TAPPER: Yes, I sense a lot of Democrats kind of just sitting back and enjoying the show, but -- anyway, Susan, and Ryan, Mary Katharine, thanks so much, one and all. I appreciate your being here.

As the GOP effort to repeal Obamacare fails, the president is stepping up his attacks on the attorney general, as we just noted, even as fellow Republicans are defending Jeff Sessions. That story next.


[16:28:53] TAPPER: Welcome back to THE LEAD.

We're going to stick with politics. President Trump again today taking on and trolling his attorney general in tweets, even as Mr. Jeff Sessions was actually at the White House today.

Athena Jones is also at the White House with the latest on this very odd feud.


JEFF SESSIONS, ATTORNEY GENERAL: Make America great again.

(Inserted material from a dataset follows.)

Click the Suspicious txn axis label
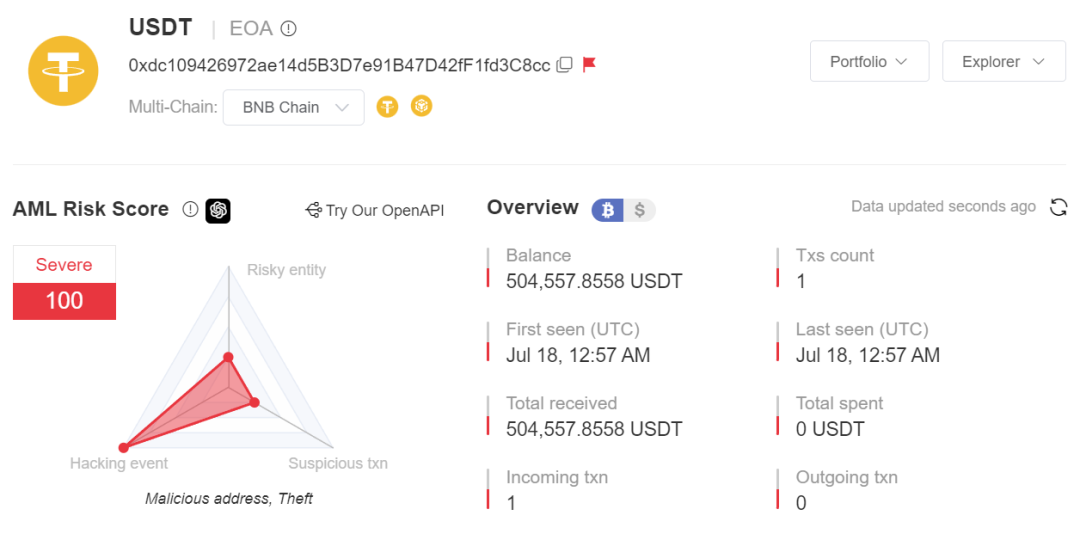 pos(338,463)
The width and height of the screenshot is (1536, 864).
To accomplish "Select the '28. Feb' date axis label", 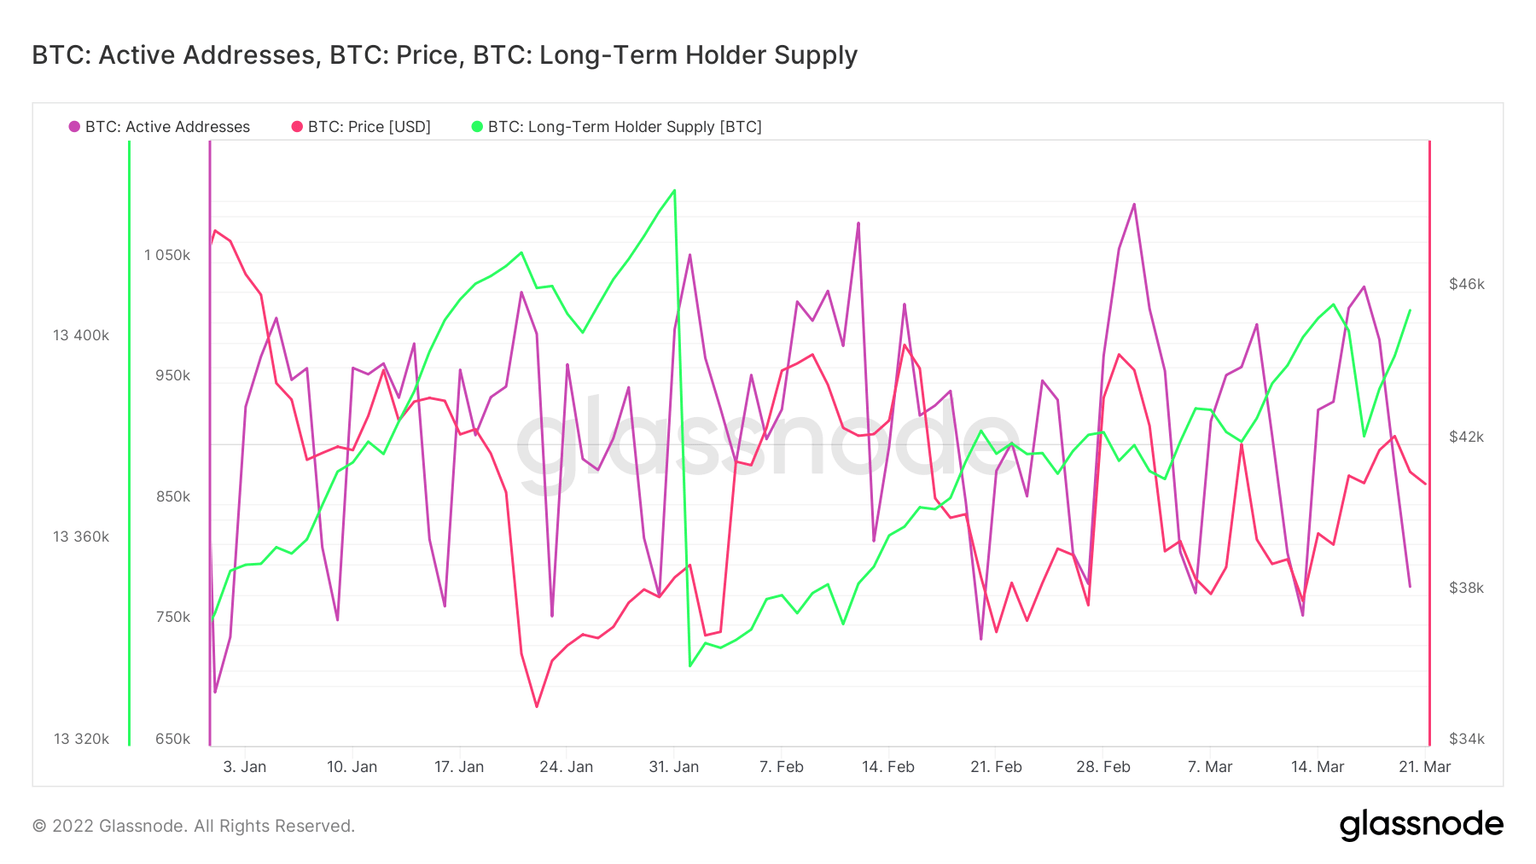I will (1103, 767).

ATHENA JONES, CNN WHITE HOUSE CORRESPONDENT (voice-over): It's the latest salvo in a one-sided firefight between President Trump and one of his earliest supporters, the president taking aim once again at Attorney General Jeff Sessions on Twitter, writing, why didn't A.G. Sessions replace acting FBI Director Andrew McCabe, a Comey friend who was in charge of the Clinton investigation but got big dollars for his wife's political run from Hillary Clinton and her representatives. Drain the swamp!

Just a few months ago, Trump interviewed McCabe to replace FBI Director James Comey who Trump fired. Now, the president is slamming Sessions for not getting rid of McCabe.

The president's latest slight coming while the attorney general was at the White House for what a Justice Department source says was a routine meeting. Sessions did not meet or speak with the president while here.

SARAH HUCKABEE SANDERS, WHITE HOUSE PRESS SECRETARY: I think the president has been very clear about where he is.